◆ **Text block**:
= = = = =
Ardheslaig chuffing hill, ramps up to 15%, done.
It doesn't look it...
but this chuffing lump has been going on forever and
kicks up to 15% at the top...cruelty at the end of the day!
Rewarded with spectacular views we are now on the last few miles downhill to find a settlement called Cuaig where our Cuaig Yurt was situated, like so many settlements we never saw a sign but did find the red roofed building housing Croft Wools weaving workshop. We knew it was shut Sunday/Monday and the owners' daughter was meeting us at the house. We proceeded to walk up and down the road a bit, no house to be seen. Of course we couldn't look up directions as no phone signal and I stupidly hadn't copied and pasted them when we did have signal. nothing in sight, no passing traffic, just views, and sheep. It was getting quite late, around 6pm. It felt so good to have got those hills under our belt before tomorrow.

I left my bike with Steve and tramped back up the hill and down a stone track and thankfully found the main house and was met by a cheerful Abi, we had found the right house, We chatted away and I returned to get Steve and bikes. Quite a rough walk back down the track with our bikes but well worth it. Abi led us over the croft land and machair to the yurt peeping it's red door in the bottom corner of the field. The midges were out, dry air but wet ground. Just look at our home for the night. Abi had filled the water carrier with safe stream water from their supply, offered us firewood for the fire pit, and showed us the toilet tent round the back. I am totally in love yet again. Really this is nicer than the Torridon. we can stay two weeks here for the price of one night in the Torridon. Value for money and total tranquillity. £25 a night. Extra £5 if you want duvets. Stunning value. Posh camping.
Cuaig Yurt
We had brought our sheet liners but the yurt had two z-beds, duvets, a raised floor and camping chairs.
Yurt lush
A raised camping gas stove and pots and pans, matches. Solar lights. We were self sufficient. so airy yet cosy and no midges inside as long as the door was kept closed.
Yurt mod cons
We are fenced in, presumably to keep the sheep at bay, and have our own gate and front lawn.
Our fire pit to keep midges at bay
We brewed up, having remembered to pick up tea bags, coffee and uht milk sachets from the BnB. This is the life. After our snack picnic we walked down to the sandy beach 5 minutes away through the stunning croft machair or wildflower meadow.
Croft machair

Ox eye daisies
After damp bracken wading we opened the gate to the shoreline, the tide is in.
Our beach 9.30pm

Yes I took my knitting on a cycling holiday. It's a "hap" or a working crofter's shawl pattern from a new book, the Book of Haps that I recently bought by the knitwear designer Kate Davies.
Wild knitting
My "Hebridean Hap" is the Shore Hap pattern and I carefully chose the yarn before we left to reflect the colours of the machair, sea, crags and skies in the Hebrides, Cycling and knitting are perfect partners. Knitting on a ferry is normal too isn't it?
My Hebriddean Hap
I will make two halves, join and knit into the triangle at the back and then the ends can tie in many ways and not get in the way when wearing as an extra layer in cooler climates.
= = = = =
◆ **Source data**:

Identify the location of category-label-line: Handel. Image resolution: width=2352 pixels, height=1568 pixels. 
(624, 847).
= = = = =
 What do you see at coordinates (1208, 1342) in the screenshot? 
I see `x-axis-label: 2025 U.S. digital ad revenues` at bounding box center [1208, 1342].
= = = = =
◆ **Work instruction**:
From the yurt account, list the items the writer picked up from the BnB before brewing up.

◆ **Result below**:
tea bags, coffee, uht milk sachets